Entre la enorme masa de escritos que se han hecho sobre la lectura, destaca la famosa y edulcorada apología de los libros, obra del crítico inglés John Ruskin (1819-1900). Fue parte de una serie de conferencias sobre la educación que publicó en 1865 con el curioso nombre de “Sésamo y lirios”. Por un tiempo, este libro era otorgado como premio a los mejores estudiantes de la llamada “escuela dominical”, institución de gran preponderancia en el mundo anglosajón durante todo el siglo XIX, donde se impartía instrucción básica y se promovía el conocimiento de la Biblia. Enormemente popular como conferenciante, Ruskin era presentado en edificios públicos de varias ciudades inglesas.
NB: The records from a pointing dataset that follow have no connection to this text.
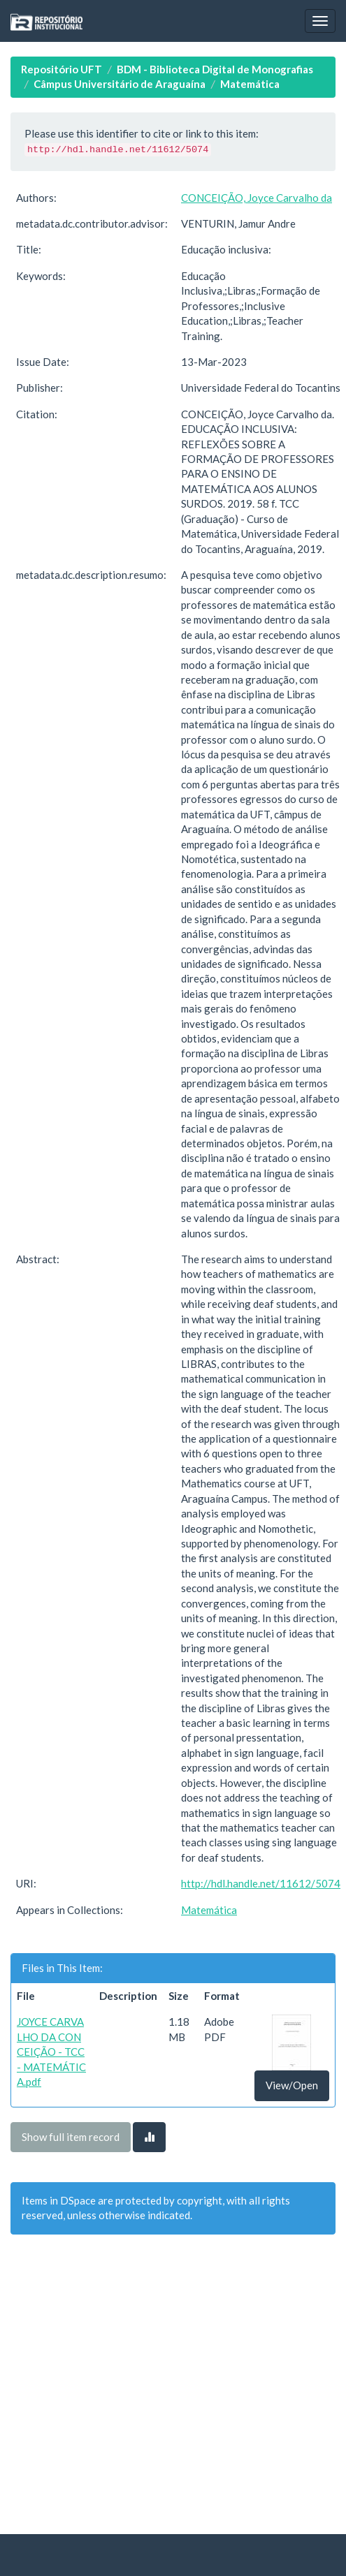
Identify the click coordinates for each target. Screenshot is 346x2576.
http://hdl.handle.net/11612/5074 (260, 1883)
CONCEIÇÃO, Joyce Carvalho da (256, 197)
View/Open (292, 2085)
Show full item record (71, 2136)
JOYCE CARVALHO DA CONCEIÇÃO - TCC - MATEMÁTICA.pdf (51, 2051)
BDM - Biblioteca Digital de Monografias (215, 69)
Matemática (250, 84)
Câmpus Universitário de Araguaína (120, 84)
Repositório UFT (61, 69)
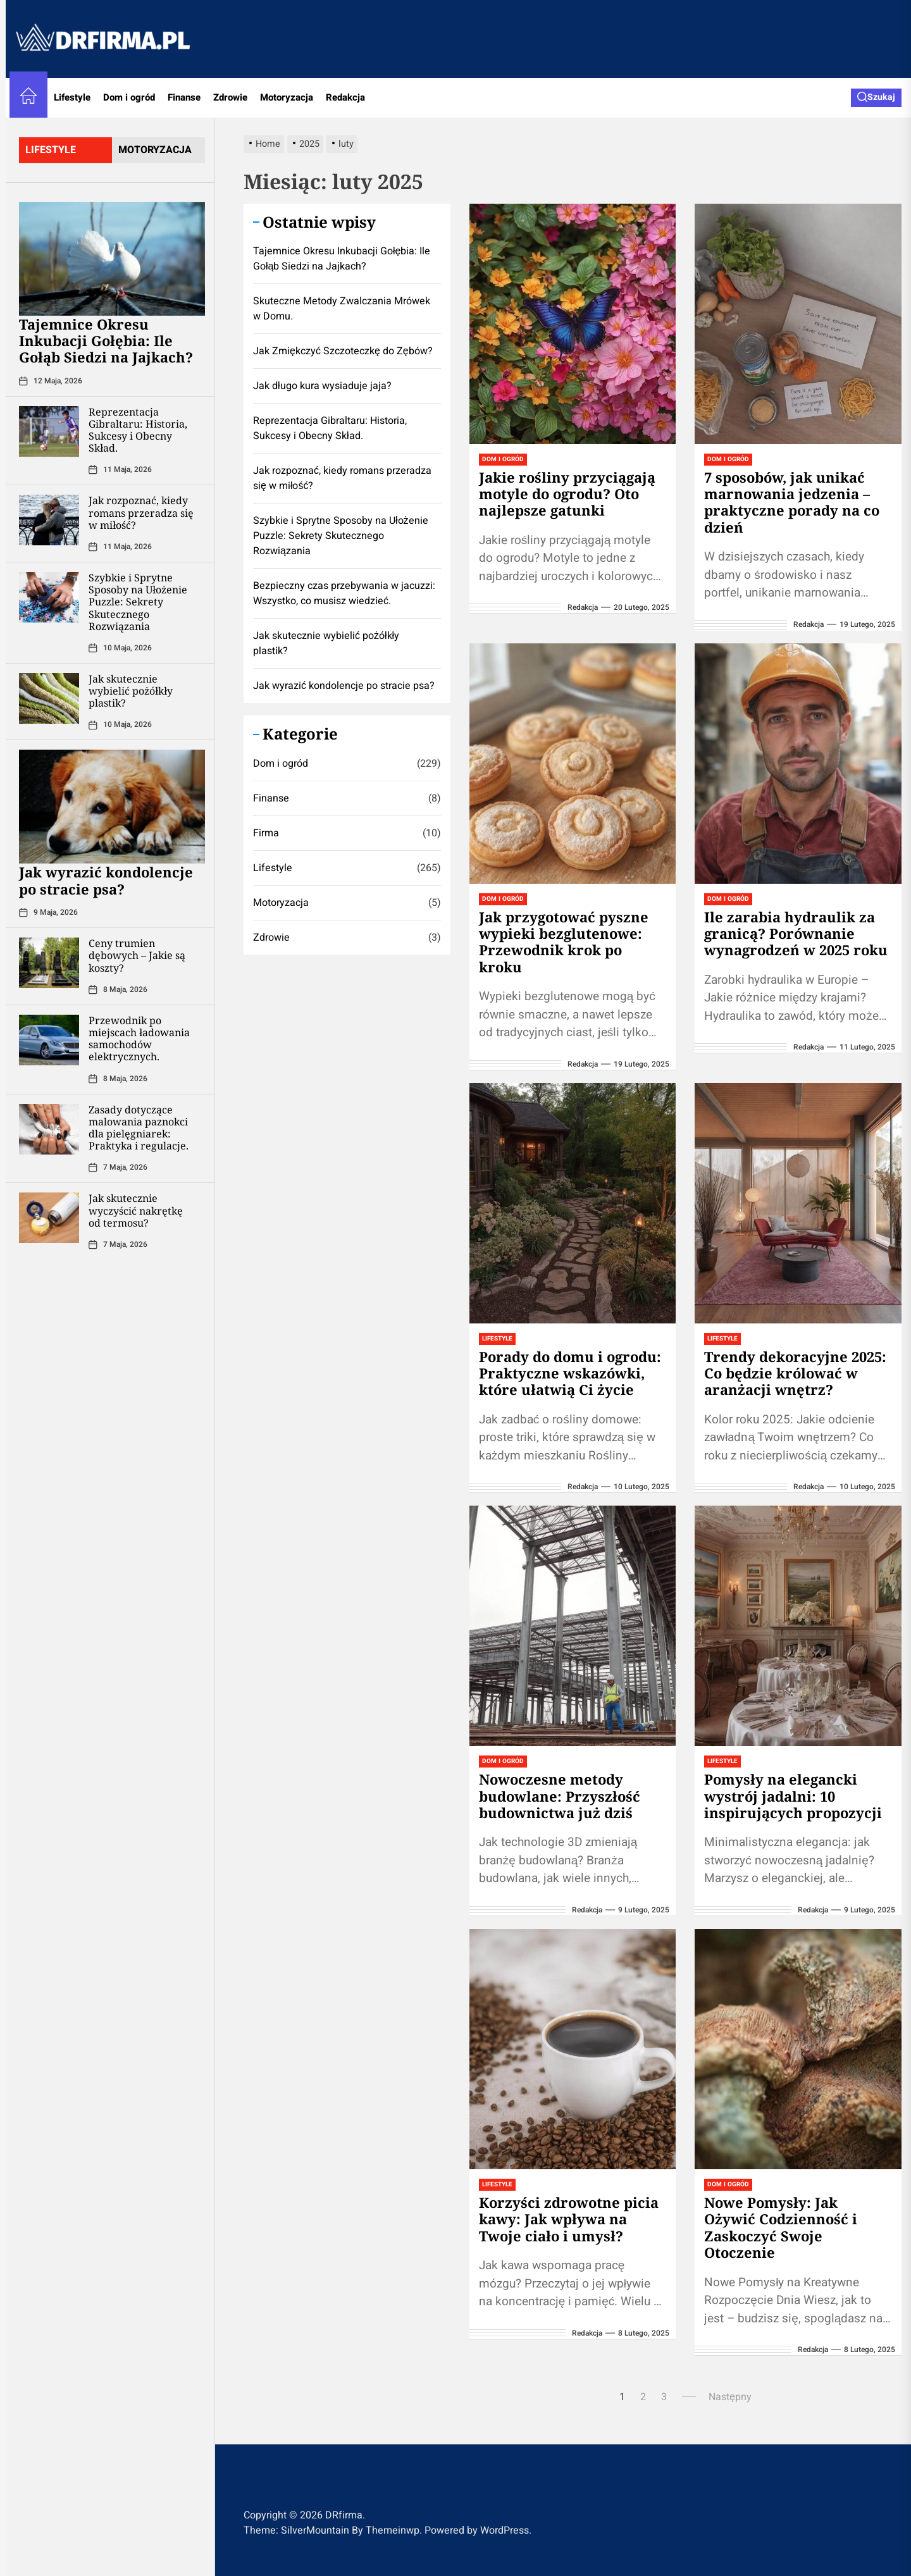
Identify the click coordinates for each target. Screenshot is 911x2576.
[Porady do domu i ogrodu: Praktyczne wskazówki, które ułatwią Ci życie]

Lo imagino un hombre un tanto afectado, muy inglés decimonónico, puritano y mojigato. Arengaba a un auditorio compuesto en gran parte por educadores y señoritas de la era victoriana, que imagino gazmoñeras como él, solo que de mojigatería elevada a la segunda potencia. Fue en el ayuntamiento de la ciudad de Rusholme, cerca de Manchester, donde pronunció, el 6 de diciembre de 1864, la primera plática del mencionado ciclo de conferencias, titulada “De los tesoros de los reyes”. Ahí figura su celebrado encomio de los libros y la lectura.
A pesar del estilo ampuloso y los lugares comunes, el texto de Ruskin no deja de tener su encanto. La mayor parte de nosotros, dice, nunca tenemos la oportunidad de ver de cerca a un gran poeta, de conversar con el primer ministro de una potencia mundial o de ser recibidos en el hogar de algún personaje célebre a quien genuinamente admiramos. Con buena suerte, tal vez un día podamos hacer una pregunta a un científico famoso, quien, a su vez, pudiera ser que nos responda de buen talante; quizá, si la fortuna nos favorece, lleguemos a vislumbrar momentáneamente a nuestro ídolo, o alcancemos a oír su voz. Con todo y lo improbable de tan fugaces venturas, fervientemente deseamos alcanzarlas; y a veces hasta gastamos mucho tiempo y esfuerzo persiguiéndolas. Pero, mientras tanto, hay una sociedad de gente ilustre y famosa dispuesta a hablarnos por tanto tiempo como queramos, sin importar nuestro rango o nuestro haber; una sociedad –abierta a nosotros– de ganadores del Premio Nobel, estadistas, reyes, estrellas de cine y, en general, hombres y mujeres sobresalientes a escala mundial por su excelencia en muy diversos campos. Y los miembros de esa numerosa sociedad han formado una comisión que está esperando, no a concedernos audiencia, sino ¡a obtenerla ellos de nosotros! Están esperándonos pacientemente en esas modestas y angostas antesalas que son los estantes donde acomodamos los libros. Hoy, como sabemos, habitan una pantalla electrónica. Porque esos excelsos individuos están, por supuesto, en los libros.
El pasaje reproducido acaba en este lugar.